We had our annual poor weather one week ago, when the overnight temperatures plunged to the high 40s while the daytime highs still lingered around 70 degrees. We even had a Saturday which was overcast with some rain in the middle of the dry season! Which led me to fact-check one of the best arguments for living lakeside: the incredible weather.  Having spent almost an entire year lakeside, I feel I can now make a better analysis of the “world’s 2nd best climate.”

Let’s start with the biggest statistical category: beautiful days. About 80% of the time, I wake up and make my plans without considering the weather in any way. I take my dog out for a quick walk in the dark at 6:45 am while still in my pajamas, because, well it’s dark and the weather won’t matter (and no, there are no pictures; you can thank me later).

If we’re in the rainy season, I know the rain may be intense, but generally not last long. If we are in the dry season, it may seem chilly (50 degrees, remember, I am in my PJs!), but once the sun comes up it will warm up considerably, around 70 degrees at least. You don’t need a coat, or a sweater; you may want a hat or sunscreen, but that is about all.

What about the rest of the time? About 15% of the time it gets a little too warm and dry. This is at the end of the dry season, especially the month of May leading into the first few weeks of June, when the rains return. Temperatures can get into the 90s, with a blazing sun. Humidity remains low, so it is not too uncomfortable, but the sustained heat really warms up the brick-and-stucco casas, which will continue to bake for an hour or so after sundown. The predictable weather pattern makes this time of year a favorite for travel away from lakeside.

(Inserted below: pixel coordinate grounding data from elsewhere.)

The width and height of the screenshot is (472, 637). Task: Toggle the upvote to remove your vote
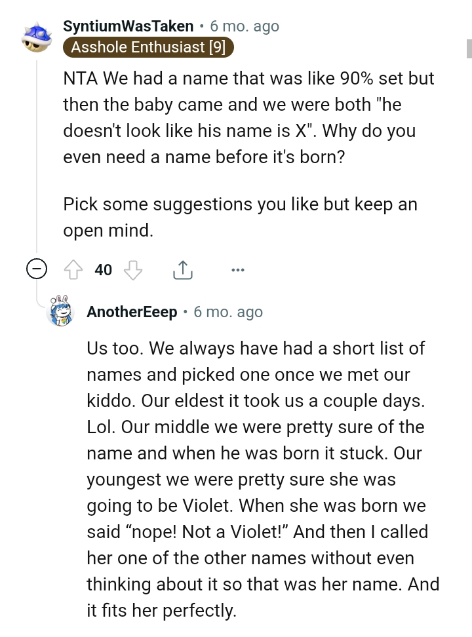tap(73, 269)
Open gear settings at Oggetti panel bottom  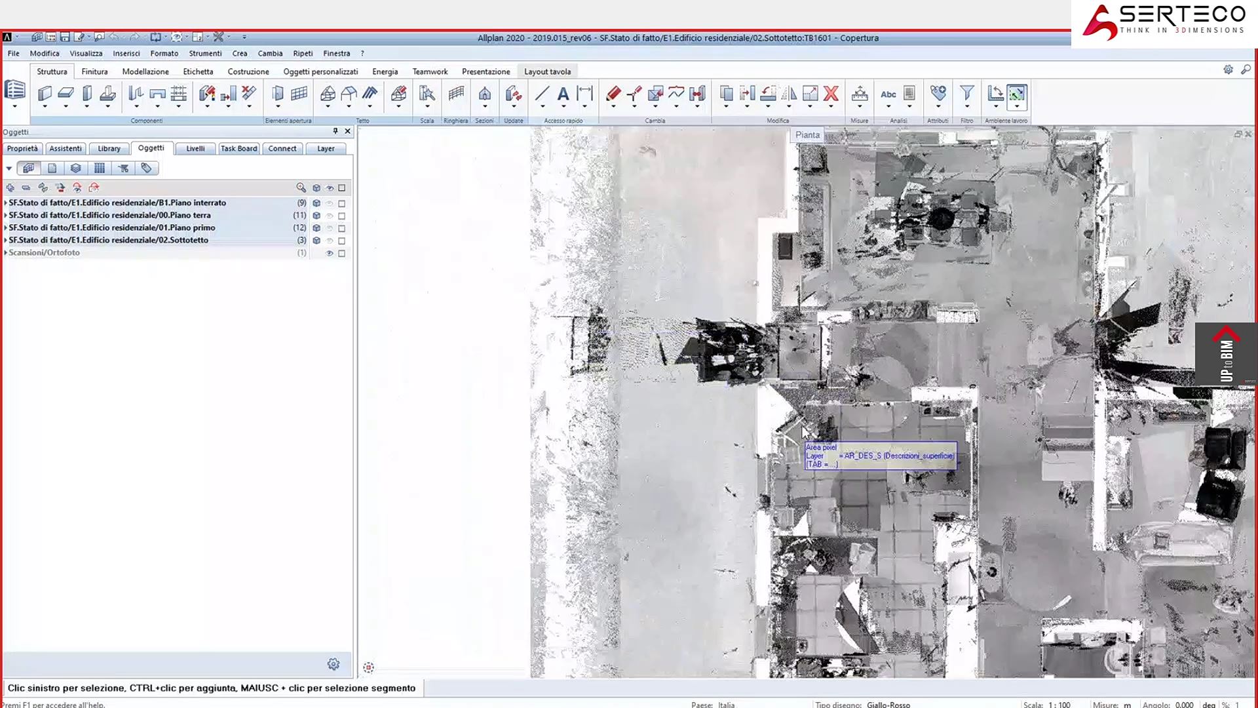pyautogui.click(x=334, y=664)
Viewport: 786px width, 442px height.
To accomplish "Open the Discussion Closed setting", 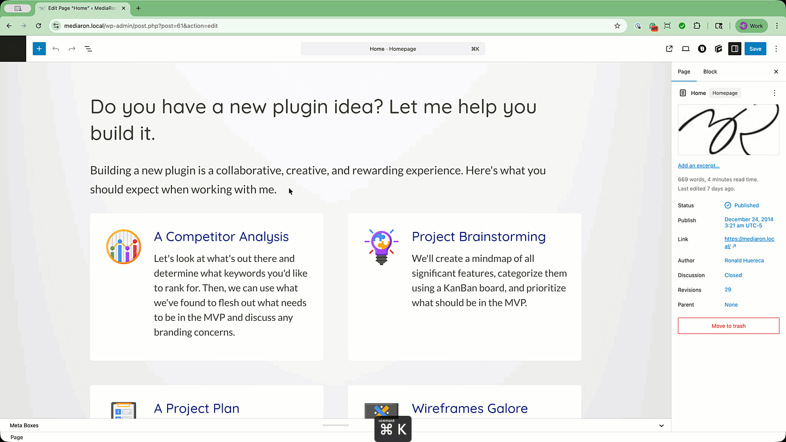I will point(733,275).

The final 5% is too cold, generally in short bursts in December or January. Once again, the thick house walls act to insulate, this time keeping it a little cooler than outside temperatures in the late morning. Now when I say too cold, let me admit this is VERY relative.  During any cloudy or cool day in the dry season, you can see Mexicans wearing ski vests, hoodies, or coats and gloves. Long time expats complain of “thin-blood” and similarly break out sweaters, long pants, and coats. You can easily identify the recent arrivals (like me) by our short-sleeves; new expats from the Great White North even sport year-round shorts and sandals (with white socks, natch!).

We still have no means of heating our home; we do have a nifty heated mattress pad, which means we get a toasty warm bed in winter. As I mentioned last post, we are putting in mini-split air conditioners in our living room and master bedroom, just for those few hot weeks. We have some warmer clothing which is mainly for travelling back to the States. That is all the accommodation to inclement weather we’ve made.

Whether our weather is the “second best in the world” or not, after a year I am prepared to say it is not an exaggeration to call it amazingly comfortable. What stands out is that any semblance of regular weather (say rain or wind or humidity) is so surprising as to require notice. Otherwise, it is just right.

One final note: I thought about including some photos of how folks dress around here, but then thought better of it. No one wants to be famous on the internet as an example of peculiar sartorial splendor!